The single most underspecified part of nearly every agent system in production is what happens when things don't go well.

Most agents in production emit one of two outputs: a happy-path JSON object on success, and an apology paragraph on failure. The apology paragraph is useless. Nobody downstream can parse it. The orchestration layer can't escalate gracefully. The end user gets a wall of "I'm sorry, I was unable to..." text and decides the system is broken.

What we build instead is a structured failure schema that mirrors the success schema. Something like:

```json
{
  "status": "partial",
  "reason": "budget_exhausted",
  "spent": { "cost": 0.18, "ms": 2840, "calls": 6 },
  "best_effort": { ... whatever the agent did manage to determine ... },
  "next_actions": [
    { "type": "human_review", "what": "Confirm the carrier code for shipment 0418-Q." },
    { "type": "retry_with", "tool": "tms.search", "args": {...} }
  ]
}
```

Three properties of this schema matter:

- `status` is machine-readable. Downstream code branches on it.
- `best_effort` is _not optional_. Even when the agent could not finish, it produces what it has. Half a route is a useful starting point for a dispatcher. Half a research summary is a useful starting point for a PM.
- `next_actions` are concrete enough to execute. Not "consider escalating"; "call human_review with this argument."

Agents that emit this contract integrate cleanly. Agents that emit apology paragraphs do not.

## When a budget is too small

Sometimes the budget _is_ the problem. The task genuinely cannot be done inside it. Two responses are correct:

1. Tighten the task scope. "Find all carriers serving SF→DEN this week" is harder than "Find any carrier serving SF→DEN this week"; the first is a sweep, the second is a lookup. Different budgets.
2. Switch to a different agent topology. A single agent on a 20-call budget is often weaker than two agents at 10 calls each, where the first does retrieval and the second does synthesis. The pipeline gets you depth at constant cost.

What is _not_ correct: raise the budget and hope. If you raised the budget once, you'll raise it again. Eventually the agent is allowed to spend an hour and twenty dollars on a single dispatch decision and your unit economics are gone.

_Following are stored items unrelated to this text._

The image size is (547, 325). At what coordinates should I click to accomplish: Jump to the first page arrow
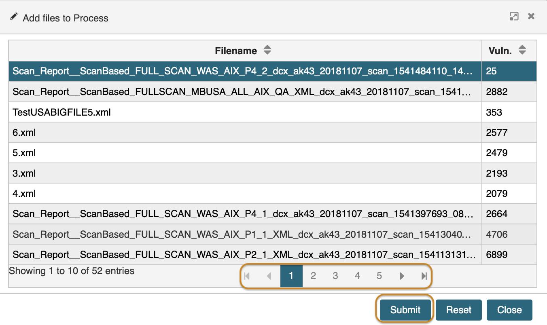coord(247,276)
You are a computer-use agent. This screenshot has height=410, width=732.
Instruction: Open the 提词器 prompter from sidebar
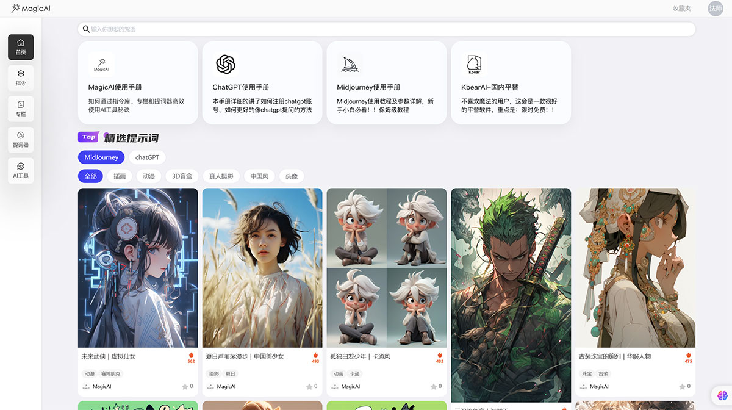coord(20,139)
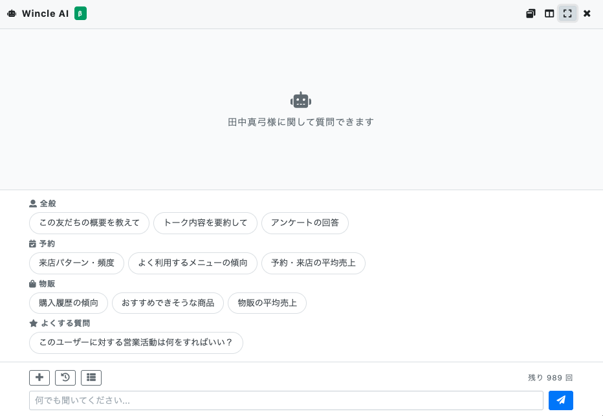This screenshot has height=416, width=603.
Task: Click the green beta badge
Action: [80, 14]
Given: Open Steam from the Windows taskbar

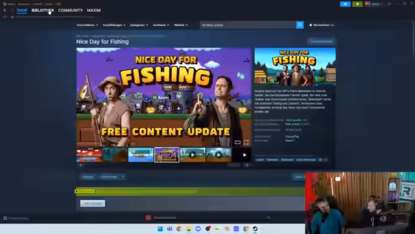Looking at the screenshot, I should coord(255,229).
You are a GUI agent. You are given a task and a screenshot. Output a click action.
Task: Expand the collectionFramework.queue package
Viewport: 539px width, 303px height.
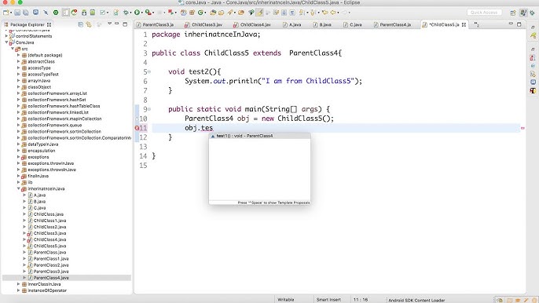[x=19, y=125]
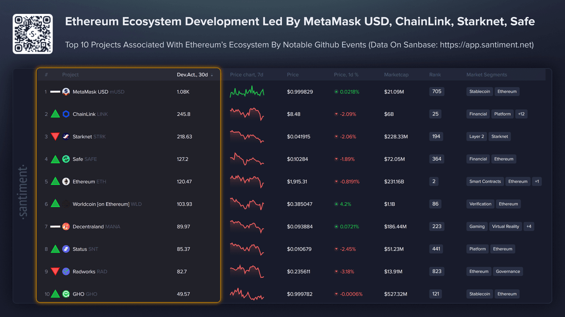The image size is (565, 317).
Task: Click the Stablecoin tag for MetaMask USD
Action: [x=480, y=92]
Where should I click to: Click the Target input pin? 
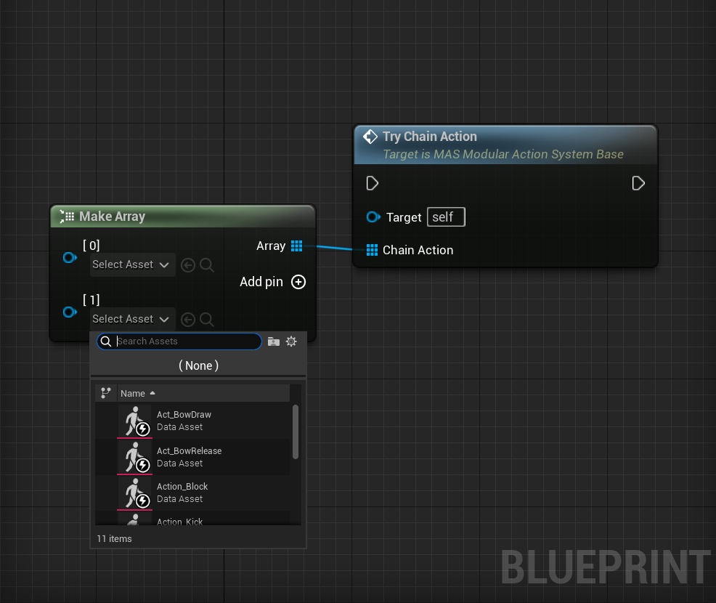pos(373,217)
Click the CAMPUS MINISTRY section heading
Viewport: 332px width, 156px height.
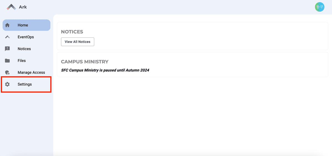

## What to look for in a trace

When reviewing an agent in production, run a quick check on the last 200 traces. Four signals:

- **p95 calls per task.** If the median task takes 4 calls and the 95th percentile takes 18, you have a long tail of agents that are spiraling. Fix the spirals.
- **Repeat-tool ratio.** Of the tool calls in each trace, how many call the same tool with the same arguments as a previous call in the same trace? Anything above 5% is a signal that the agent has no memory of what it just did.
- **Reflection ratio.** What fraction of calls are "reflection" steps (no external tool call, model talks to itself)? Above 20% suggests the agent is rambling instead of acting.
- **Partial-result rate.** Of the tasks that didn't produce a happy-path result, how many produced a structured partial? If the answer is "none, they all produced apology paragraphs," you do not have a robust agent.

None of these are sophisticated. All of them are skipped routinely.

## Read this if you take one thing away

Budgets are part of the spec. They are not a fallback. They are not an emergency brake. They are the constraint under which the agent is designed.

"Let it think longer" sounds like generosity. In practice it is a way to defer the decision about what the agent is supposed to do when it can't make progress. The decision is unavoidable. You either make it on purpose, at design time, or you make it accidentally, at runtime, by letting the agent burn money in a loop.

The agents we build don't think longer. They think shorter, and when they hit a wall, they say so.